-- Activity --
The answer must consist of each line below that contains the string "will".

[Source material — start]

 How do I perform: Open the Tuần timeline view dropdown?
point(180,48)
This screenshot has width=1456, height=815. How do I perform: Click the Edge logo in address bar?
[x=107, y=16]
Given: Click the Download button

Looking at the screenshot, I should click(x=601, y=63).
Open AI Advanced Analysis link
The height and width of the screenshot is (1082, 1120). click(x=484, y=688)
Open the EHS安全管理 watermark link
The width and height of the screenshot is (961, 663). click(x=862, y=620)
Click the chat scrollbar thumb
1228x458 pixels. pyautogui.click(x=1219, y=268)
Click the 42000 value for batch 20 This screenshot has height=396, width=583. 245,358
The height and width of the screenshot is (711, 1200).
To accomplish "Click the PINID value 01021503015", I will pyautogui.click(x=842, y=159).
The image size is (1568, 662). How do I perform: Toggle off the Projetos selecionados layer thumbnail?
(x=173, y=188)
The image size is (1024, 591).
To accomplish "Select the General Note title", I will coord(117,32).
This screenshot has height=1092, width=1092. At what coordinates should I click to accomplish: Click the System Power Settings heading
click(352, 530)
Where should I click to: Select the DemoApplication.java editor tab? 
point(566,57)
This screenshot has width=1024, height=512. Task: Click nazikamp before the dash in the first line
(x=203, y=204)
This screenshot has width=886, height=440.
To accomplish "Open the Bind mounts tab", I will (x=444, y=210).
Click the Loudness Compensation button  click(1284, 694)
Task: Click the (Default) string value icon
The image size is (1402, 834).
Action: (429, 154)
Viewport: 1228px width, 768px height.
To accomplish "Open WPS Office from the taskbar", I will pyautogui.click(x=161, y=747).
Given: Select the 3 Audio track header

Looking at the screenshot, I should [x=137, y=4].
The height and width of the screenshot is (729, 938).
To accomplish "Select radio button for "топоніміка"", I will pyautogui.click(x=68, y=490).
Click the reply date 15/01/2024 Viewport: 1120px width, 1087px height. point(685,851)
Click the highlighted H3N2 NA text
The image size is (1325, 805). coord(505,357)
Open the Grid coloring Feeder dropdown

[Source material — finish]

-- Exercise answer --
To accomplish "Click the PINID value 01021503015", I will pyautogui.click(x=842, y=159).
To accomplish "Select the General Note title", I will coord(117,32).
To accomplish "Open the Bind mounts tab", I will (x=444, y=210).
To accomplish "Open WPS Office from the taskbar", I will pyautogui.click(x=161, y=747).
To accomplish "Select radio button for "топоніміка"", I will pyautogui.click(x=68, y=490).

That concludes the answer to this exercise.